In the US, “must-pass” omnibus bills are a set of spending bills which need to pass in order for government and other governmental bodies to function properly and not shut down.
The government usually struggles to pass these bills, and that fact is often exploited by some senators, who want to use that opportunity to tuck in controversial bills that can’t pass on their own, but will pass attached to must-pass bills.
This time around, controversial CASE Act, the Trademark Modernization Act and a felony streaming proposal were included in the omnibus spending bill.
As reported by Protocol, the felony streaming proposal is a measure pushed by Republican Senator Thom Tillis, and according to Torrentfreak, this is not a first time that Thom Tillis is trying to make streaming piracy a felony.
If this bill passes, any unauthorized commercial streaming of copyrighted material will be considered a felony offence with a possible prison sentence.

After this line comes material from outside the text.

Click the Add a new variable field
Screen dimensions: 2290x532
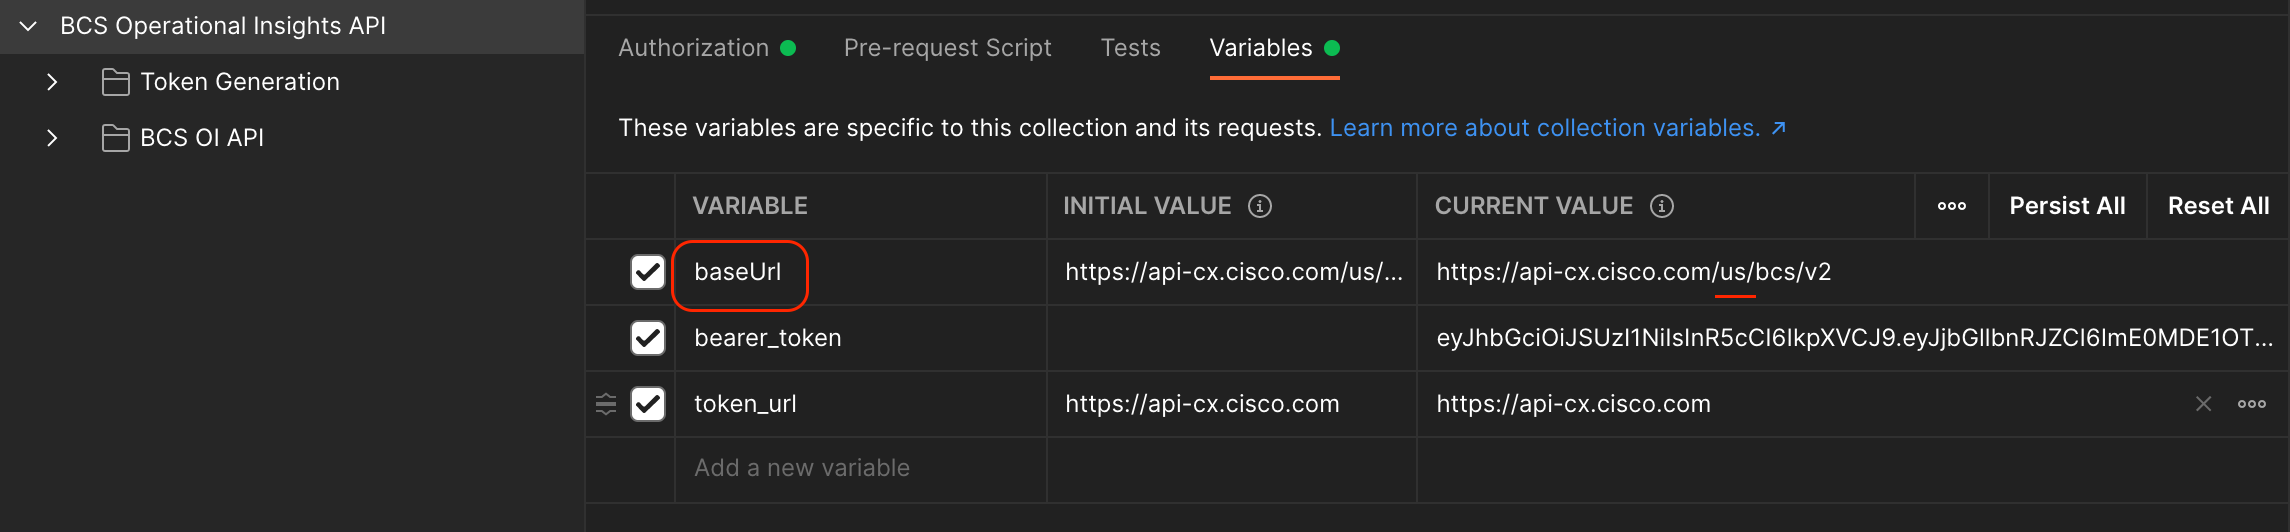click(x=802, y=468)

This can mean absolutely any unauthorized commercial streaming, from Instagram Stories and TikTok videos to Twitch Clips.

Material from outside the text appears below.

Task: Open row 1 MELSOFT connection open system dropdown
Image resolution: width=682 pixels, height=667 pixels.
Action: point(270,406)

Currently, unauthorized streaming is categorized as a public performance, not an illegal distribution, and as such is punishable as a misdemeanour.
Talking to Prospect, Katharine Trendacosta, Electronic Frontier Foundation's associate director of policy and activism, said: “A felony streaming bill would likely be a chill on expression. We already see that it’s hard enough in just civil copyright and the DMCA for people to feel comfortable asserting their rights. The chance of a felony would impact both expression and innovation.”
Senator Thom Tillis is the chairman of the Intellectual Property Subcommittee, and this controversial bill is inspired by infamous SOPA and PIPA bills from 2012, which didn't pass.
Tillis’ campaign is backed up by some of the biggest corporations in the entertainment industry, who have been aggressively lobbying for years now for stronger copyright enforcement on the internet.
According to Prospect, Senator Tillis received donations from the Motion Picture Association, Sony Pictures, ASCAP, Universal Music Group, Comcast & NBCUniversal, The Internet and Television Association, Salem Media Group, Warner Music, and others.
This is all, of course, quite worrisome for content creators, who are already going through hell this year due to the whole debacle surrounding the more stringent application of copyright laws leading to DMCA strikes and bans, on Twitch.
Things are already not looking good for the streaming community and if this bill passes, it will mean that an accidental copyright infringement could be considered a felony, which could severely affect streaming as we know it.
The deadline for the omnibus spending bill was the 11th December, but the voting has been delayed until the 18th, so there's still a chance for this bill to be removed.
Content creators and fans around the internet have started a #stopDMCA movement on 16th December, in order to raise awareness of the potential disaster if the bill were to go through.
The US government and Congress are currently having heated negotiations over a coronavirus relief package. Voting for the omnibus funding bill has already been delayed several times, and in all that chaos, the streaming community is in fear that the felony streaming proposal might slip through unnoticed.
Will Senator Tillis succeed in his intentions or will the streaming community be able to stop him? We might have to wait until 18th December to find out.